Copy the records word for word, from the line with "Given: Click the airplane" up to and including the line with "[x=23, y=45]".

>> begin

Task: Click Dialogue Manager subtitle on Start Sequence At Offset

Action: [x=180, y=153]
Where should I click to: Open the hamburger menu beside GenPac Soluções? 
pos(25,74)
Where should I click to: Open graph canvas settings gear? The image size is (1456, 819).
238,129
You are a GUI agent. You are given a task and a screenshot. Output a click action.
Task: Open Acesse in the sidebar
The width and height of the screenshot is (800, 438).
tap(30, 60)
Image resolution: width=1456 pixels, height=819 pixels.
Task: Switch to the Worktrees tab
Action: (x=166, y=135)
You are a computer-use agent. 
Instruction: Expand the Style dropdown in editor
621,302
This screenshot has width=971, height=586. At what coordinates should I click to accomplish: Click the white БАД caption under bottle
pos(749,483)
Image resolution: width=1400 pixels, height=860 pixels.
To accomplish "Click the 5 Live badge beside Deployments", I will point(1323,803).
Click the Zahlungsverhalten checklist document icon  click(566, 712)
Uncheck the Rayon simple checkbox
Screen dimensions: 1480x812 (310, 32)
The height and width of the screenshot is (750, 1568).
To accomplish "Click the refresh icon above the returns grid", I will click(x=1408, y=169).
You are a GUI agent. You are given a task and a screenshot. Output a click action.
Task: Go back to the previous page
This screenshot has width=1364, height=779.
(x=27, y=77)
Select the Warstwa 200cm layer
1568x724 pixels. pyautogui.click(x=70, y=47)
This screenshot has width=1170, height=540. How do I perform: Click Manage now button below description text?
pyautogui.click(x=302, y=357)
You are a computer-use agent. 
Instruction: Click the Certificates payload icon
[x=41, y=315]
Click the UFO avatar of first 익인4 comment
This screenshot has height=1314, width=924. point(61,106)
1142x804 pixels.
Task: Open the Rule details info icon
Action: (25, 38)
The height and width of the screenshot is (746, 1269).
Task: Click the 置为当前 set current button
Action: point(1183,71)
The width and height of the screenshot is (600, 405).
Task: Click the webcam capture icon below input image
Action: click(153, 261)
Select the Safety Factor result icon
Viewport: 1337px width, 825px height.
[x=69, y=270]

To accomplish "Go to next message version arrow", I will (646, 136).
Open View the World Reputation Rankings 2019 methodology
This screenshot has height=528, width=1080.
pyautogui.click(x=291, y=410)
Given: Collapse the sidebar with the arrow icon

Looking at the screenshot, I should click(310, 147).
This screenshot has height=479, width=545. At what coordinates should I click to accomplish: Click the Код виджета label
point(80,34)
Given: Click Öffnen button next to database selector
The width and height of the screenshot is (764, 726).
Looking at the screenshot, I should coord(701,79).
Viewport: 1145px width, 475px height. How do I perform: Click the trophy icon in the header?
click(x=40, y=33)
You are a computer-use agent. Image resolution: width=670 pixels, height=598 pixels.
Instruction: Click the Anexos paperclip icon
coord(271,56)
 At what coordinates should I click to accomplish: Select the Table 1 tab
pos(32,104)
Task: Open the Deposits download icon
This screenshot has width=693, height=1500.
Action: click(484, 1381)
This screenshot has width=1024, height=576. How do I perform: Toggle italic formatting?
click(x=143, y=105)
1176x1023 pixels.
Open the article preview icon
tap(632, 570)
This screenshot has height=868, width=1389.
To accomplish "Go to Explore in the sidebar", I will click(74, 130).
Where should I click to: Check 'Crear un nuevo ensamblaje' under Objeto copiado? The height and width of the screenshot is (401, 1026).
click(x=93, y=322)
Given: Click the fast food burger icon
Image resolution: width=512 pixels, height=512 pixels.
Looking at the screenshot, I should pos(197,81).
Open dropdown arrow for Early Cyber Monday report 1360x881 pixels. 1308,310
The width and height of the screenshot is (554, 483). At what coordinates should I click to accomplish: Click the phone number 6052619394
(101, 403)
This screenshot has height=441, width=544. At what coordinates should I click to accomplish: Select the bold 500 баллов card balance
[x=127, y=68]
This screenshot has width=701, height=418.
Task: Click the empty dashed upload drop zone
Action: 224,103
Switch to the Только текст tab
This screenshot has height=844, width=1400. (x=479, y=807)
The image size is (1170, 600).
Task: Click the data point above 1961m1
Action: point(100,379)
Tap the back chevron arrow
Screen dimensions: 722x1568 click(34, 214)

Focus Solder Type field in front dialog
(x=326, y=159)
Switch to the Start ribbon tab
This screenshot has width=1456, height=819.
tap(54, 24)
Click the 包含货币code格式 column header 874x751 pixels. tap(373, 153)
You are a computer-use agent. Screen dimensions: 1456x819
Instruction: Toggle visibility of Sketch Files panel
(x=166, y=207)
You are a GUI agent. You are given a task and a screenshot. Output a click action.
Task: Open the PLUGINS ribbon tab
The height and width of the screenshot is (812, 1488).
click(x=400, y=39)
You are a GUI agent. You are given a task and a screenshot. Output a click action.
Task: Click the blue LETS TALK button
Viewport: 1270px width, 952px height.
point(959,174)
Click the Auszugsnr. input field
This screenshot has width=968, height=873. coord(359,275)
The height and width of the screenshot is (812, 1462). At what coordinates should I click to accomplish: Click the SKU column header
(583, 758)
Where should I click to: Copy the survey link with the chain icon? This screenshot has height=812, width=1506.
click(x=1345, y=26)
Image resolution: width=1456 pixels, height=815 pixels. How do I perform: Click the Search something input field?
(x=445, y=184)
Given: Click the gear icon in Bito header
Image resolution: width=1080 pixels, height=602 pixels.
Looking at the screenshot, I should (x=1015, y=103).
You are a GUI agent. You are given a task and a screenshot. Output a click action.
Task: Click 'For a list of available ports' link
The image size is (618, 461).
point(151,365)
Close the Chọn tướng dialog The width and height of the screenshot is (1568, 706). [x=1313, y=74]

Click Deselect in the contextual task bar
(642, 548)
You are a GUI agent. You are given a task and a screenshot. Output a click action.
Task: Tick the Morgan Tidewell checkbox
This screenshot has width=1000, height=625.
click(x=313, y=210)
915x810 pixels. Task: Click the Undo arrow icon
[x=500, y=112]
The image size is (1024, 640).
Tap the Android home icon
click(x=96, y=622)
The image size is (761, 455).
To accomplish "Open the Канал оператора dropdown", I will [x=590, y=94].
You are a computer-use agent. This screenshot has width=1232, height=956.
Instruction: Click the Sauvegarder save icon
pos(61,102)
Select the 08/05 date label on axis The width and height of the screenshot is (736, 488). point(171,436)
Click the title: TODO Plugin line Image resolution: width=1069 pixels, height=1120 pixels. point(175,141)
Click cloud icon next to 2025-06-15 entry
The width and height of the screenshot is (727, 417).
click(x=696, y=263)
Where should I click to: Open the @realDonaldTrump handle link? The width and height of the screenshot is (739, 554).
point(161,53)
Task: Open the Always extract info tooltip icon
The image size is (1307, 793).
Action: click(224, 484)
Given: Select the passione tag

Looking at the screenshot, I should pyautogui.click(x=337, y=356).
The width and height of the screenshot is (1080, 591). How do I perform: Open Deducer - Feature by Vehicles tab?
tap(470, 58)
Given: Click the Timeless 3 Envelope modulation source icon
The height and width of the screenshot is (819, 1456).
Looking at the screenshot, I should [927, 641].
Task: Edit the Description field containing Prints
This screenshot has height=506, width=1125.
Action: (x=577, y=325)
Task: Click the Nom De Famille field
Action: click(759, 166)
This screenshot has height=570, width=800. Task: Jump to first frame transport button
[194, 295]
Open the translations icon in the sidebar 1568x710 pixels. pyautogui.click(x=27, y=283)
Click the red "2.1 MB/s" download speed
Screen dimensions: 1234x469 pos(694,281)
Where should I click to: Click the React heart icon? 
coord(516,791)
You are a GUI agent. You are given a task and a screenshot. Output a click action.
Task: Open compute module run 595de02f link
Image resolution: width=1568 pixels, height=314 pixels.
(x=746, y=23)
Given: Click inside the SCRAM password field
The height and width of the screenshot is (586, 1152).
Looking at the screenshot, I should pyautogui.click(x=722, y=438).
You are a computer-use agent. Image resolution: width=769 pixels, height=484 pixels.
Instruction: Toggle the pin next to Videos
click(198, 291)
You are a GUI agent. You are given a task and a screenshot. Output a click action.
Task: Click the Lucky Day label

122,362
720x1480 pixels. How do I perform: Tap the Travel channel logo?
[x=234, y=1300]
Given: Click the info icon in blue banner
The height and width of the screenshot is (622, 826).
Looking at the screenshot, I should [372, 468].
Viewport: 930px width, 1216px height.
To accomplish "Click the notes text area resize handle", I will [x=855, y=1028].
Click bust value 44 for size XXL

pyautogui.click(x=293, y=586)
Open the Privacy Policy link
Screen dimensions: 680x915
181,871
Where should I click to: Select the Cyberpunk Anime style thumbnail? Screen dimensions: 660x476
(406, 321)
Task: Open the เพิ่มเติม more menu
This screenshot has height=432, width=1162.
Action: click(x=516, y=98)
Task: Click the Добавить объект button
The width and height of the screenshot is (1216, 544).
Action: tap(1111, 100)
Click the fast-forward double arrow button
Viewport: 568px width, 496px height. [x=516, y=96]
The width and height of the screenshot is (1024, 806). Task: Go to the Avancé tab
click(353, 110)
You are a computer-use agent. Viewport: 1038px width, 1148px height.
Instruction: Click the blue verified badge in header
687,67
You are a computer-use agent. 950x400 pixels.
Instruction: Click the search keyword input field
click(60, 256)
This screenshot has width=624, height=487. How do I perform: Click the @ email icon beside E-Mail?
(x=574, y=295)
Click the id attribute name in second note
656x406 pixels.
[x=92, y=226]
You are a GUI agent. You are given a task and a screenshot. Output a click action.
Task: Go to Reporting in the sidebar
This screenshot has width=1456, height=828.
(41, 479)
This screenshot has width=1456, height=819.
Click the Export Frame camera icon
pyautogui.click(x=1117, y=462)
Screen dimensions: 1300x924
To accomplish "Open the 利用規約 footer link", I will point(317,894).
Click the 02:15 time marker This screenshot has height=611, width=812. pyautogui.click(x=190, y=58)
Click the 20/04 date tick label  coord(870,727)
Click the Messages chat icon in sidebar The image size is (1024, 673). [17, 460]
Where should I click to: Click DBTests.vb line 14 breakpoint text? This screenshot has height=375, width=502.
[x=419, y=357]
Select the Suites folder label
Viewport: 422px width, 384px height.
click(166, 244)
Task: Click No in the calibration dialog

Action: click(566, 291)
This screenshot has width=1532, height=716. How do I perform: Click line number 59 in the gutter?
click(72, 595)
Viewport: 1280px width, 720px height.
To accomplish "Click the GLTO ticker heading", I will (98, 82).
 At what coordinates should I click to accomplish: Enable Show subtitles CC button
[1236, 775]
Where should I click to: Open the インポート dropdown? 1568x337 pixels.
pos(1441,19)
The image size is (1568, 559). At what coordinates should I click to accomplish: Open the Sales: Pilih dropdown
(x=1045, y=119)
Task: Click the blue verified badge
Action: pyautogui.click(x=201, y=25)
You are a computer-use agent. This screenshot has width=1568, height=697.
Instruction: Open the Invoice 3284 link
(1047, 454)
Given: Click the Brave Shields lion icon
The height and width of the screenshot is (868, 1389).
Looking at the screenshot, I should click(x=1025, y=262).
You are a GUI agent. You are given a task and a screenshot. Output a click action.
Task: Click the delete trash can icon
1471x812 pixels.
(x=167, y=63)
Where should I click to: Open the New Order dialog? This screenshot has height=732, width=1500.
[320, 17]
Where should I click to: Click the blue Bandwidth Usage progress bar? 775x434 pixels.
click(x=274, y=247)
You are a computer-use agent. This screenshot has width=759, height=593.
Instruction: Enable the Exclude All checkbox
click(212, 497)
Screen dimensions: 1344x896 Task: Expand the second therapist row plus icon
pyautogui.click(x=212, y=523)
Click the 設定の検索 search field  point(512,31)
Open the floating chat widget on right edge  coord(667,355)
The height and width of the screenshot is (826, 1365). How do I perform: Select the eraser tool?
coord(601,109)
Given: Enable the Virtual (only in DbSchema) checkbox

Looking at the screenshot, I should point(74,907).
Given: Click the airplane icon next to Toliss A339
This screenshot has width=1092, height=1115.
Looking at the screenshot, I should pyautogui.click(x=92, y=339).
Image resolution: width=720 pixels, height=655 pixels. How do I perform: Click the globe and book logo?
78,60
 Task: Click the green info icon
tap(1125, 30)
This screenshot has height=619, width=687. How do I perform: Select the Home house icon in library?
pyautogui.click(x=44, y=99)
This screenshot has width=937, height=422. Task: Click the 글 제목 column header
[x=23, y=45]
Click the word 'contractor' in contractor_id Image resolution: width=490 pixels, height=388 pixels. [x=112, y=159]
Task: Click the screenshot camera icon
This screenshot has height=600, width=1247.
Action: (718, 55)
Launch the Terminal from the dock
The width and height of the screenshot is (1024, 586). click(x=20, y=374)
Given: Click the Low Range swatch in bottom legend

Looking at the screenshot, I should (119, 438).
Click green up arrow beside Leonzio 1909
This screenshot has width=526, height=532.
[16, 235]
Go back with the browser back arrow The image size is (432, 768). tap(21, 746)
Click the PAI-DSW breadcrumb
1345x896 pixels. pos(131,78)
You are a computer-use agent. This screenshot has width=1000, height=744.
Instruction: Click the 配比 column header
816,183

>> end

# TASK OUTPUT:
Given: Click the airplane icon next to Toliss A339
This screenshot has width=1092, height=1115.
Looking at the screenshot, I should pyautogui.click(x=92, y=339).
Image resolution: width=720 pixels, height=655 pixels. How do I perform: Click the globe and book logo?
78,60
 Task: Click the green info icon
tap(1125, 30)
This screenshot has height=619, width=687. How do I perform: Select the Home house icon in library?
pyautogui.click(x=44, y=99)
This screenshot has width=937, height=422. Task: Click the 글 제목 column header
[x=23, y=45]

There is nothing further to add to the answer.